> What you have to do
Images don't belong in the copy. Output the rest of the data exactly.

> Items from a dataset
══════════════════════════════

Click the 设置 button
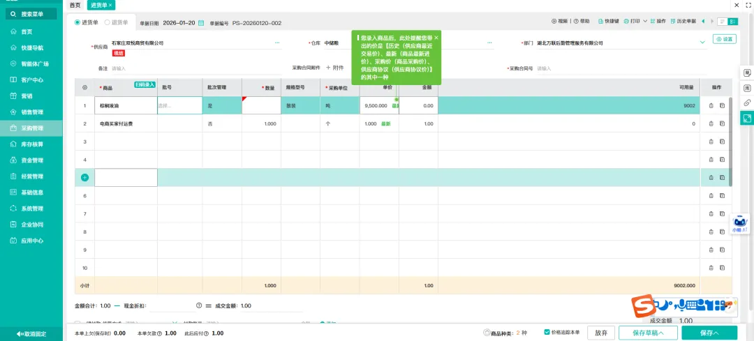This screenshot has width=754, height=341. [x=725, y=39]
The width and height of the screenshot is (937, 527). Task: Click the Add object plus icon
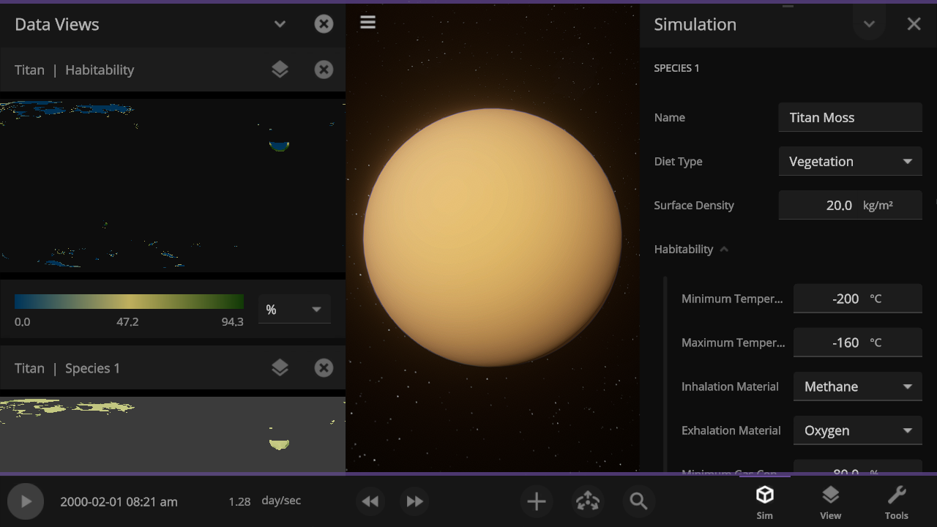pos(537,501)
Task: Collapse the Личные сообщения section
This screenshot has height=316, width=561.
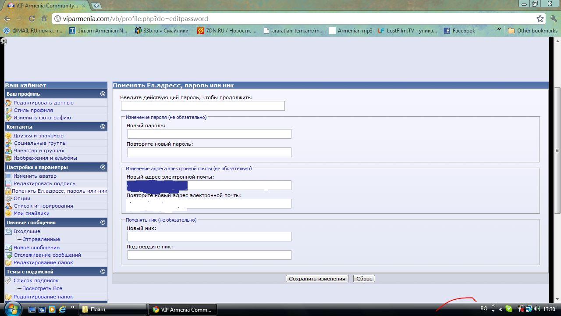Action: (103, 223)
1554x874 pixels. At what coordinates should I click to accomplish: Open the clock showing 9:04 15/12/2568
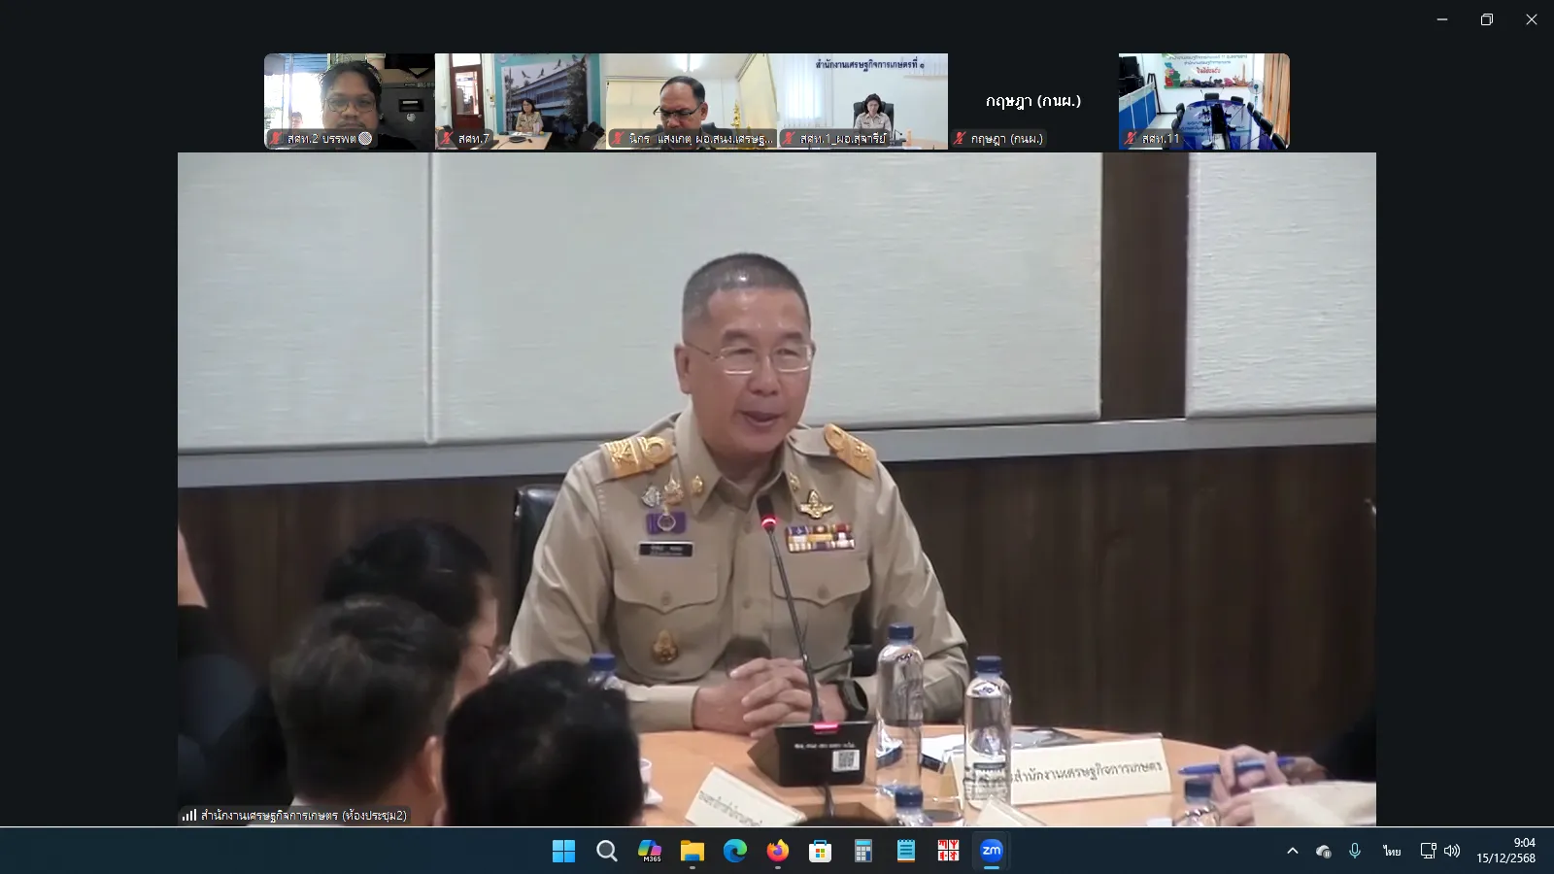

══════════════════════════════

> Output
Click the 设置 button
This screenshot has width=754, height=341. [x=725, y=39]
The width and height of the screenshot is (937, 527). Task: Click the Add object plus icon
pos(537,501)
Task: Collapse the Личные сообщения section
This screenshot has height=316, width=561.
Action: (103, 223)
1554x874 pixels. At what coordinates should I click to accomplish: Open the clock showing 9:04 15/12/2568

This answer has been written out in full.